• **EXERCISE DATA**:
....................
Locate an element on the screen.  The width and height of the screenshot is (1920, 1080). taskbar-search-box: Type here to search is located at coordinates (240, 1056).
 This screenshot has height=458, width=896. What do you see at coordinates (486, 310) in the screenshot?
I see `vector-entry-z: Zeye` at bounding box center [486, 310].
....................
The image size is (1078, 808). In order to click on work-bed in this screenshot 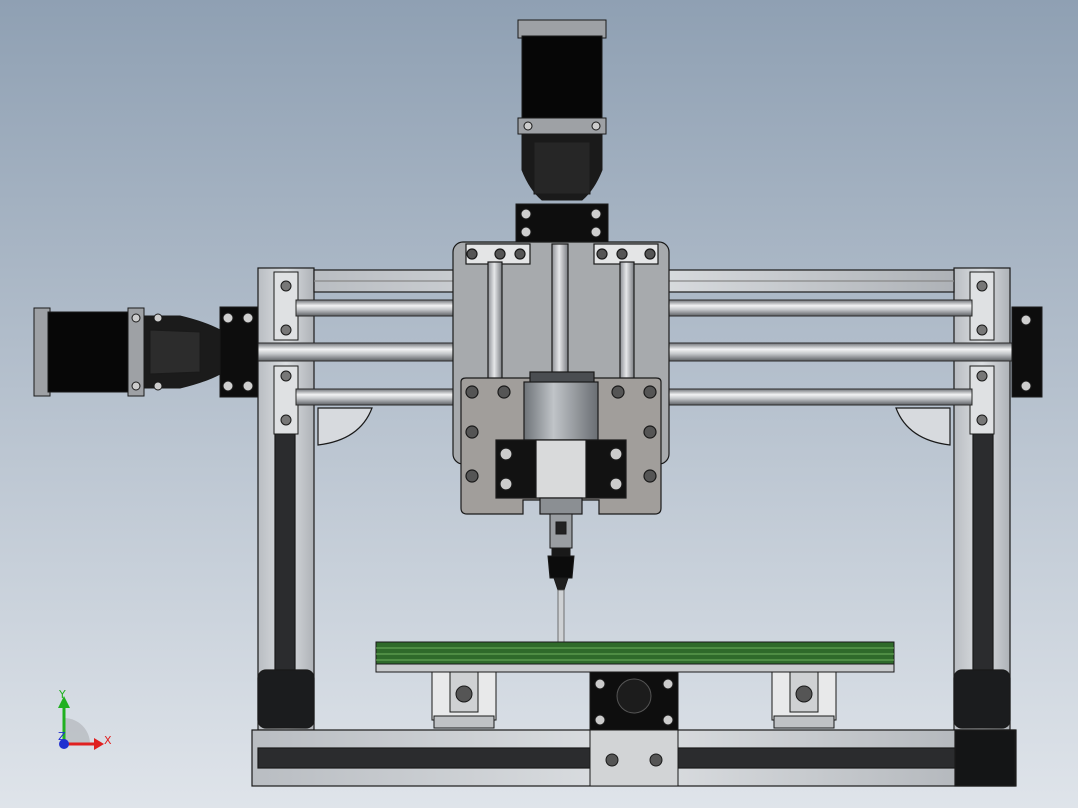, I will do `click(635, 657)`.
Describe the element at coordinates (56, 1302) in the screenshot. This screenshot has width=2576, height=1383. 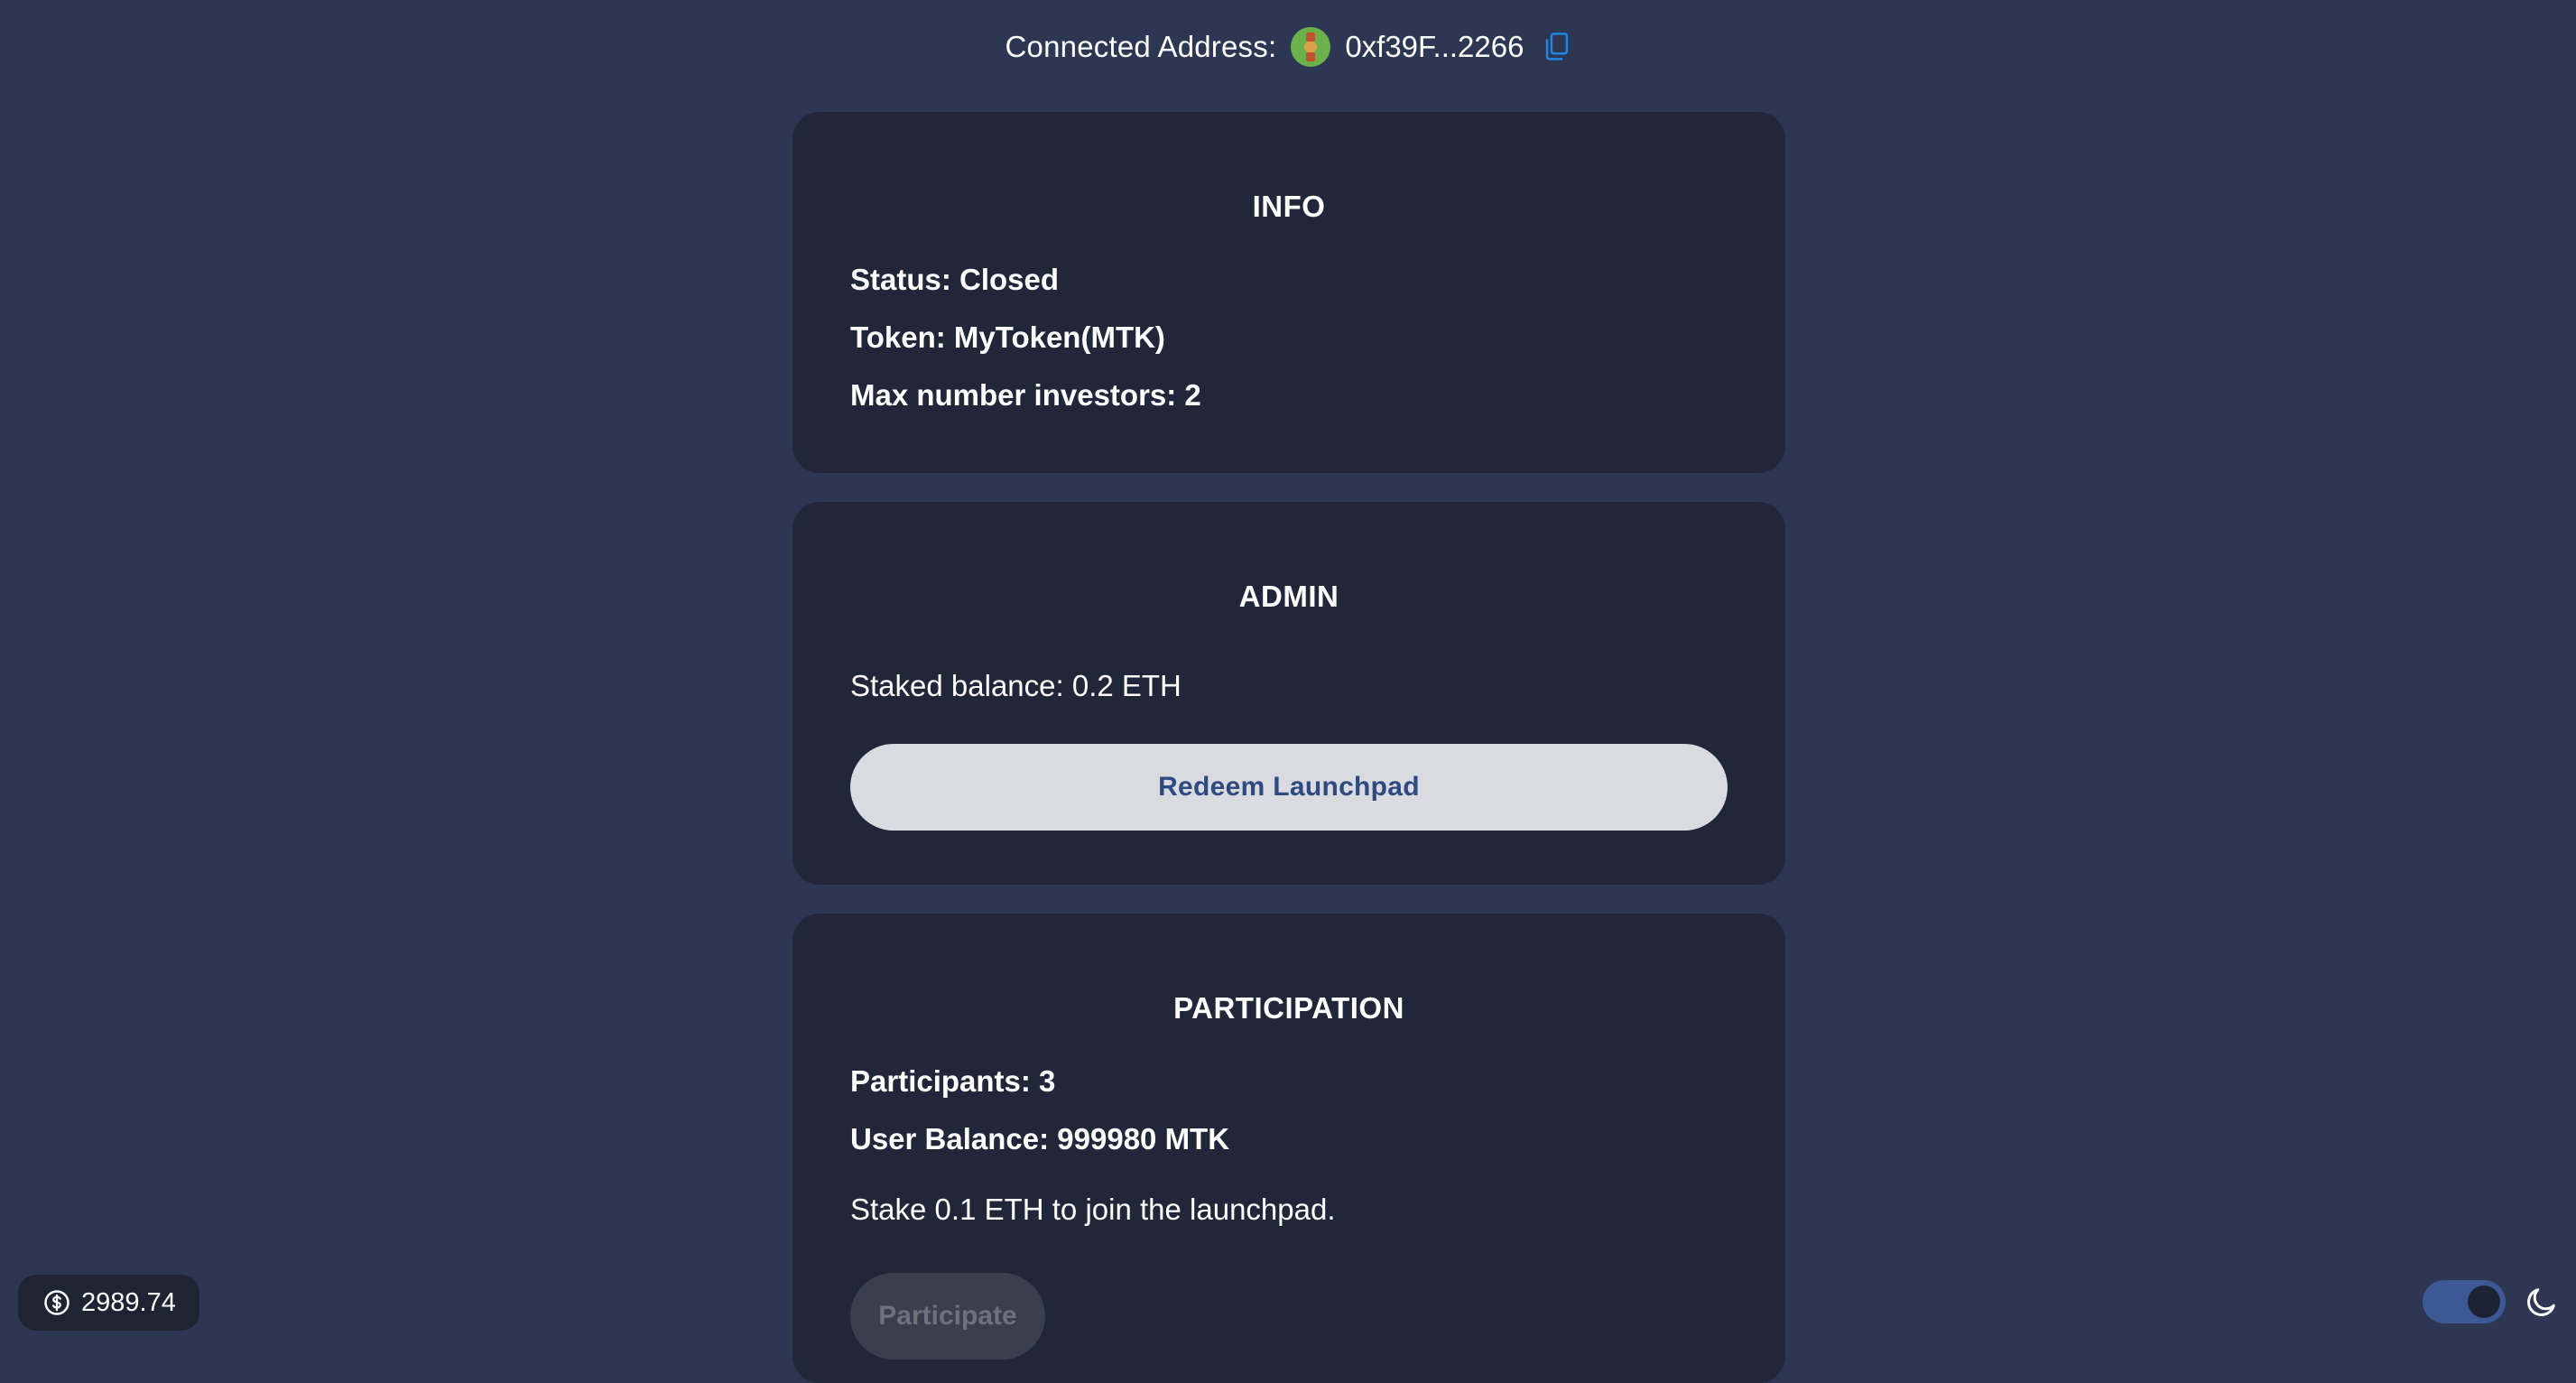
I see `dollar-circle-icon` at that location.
....................
• **THE TASK**: Copy the records starting at the line that contains "Locate an element" and ending after the line that contains "center [486, 310].", keeping every character as it is.

• **OUTPUT OF THE TASK**:
Locate an element on the screen.  The width and height of the screenshot is (1920, 1080). taskbar-search-box: Type here to search is located at coordinates (240, 1056).
 This screenshot has height=458, width=896. What do you see at coordinates (486, 310) in the screenshot?
I see `vector-entry-z: Zeye` at bounding box center [486, 310].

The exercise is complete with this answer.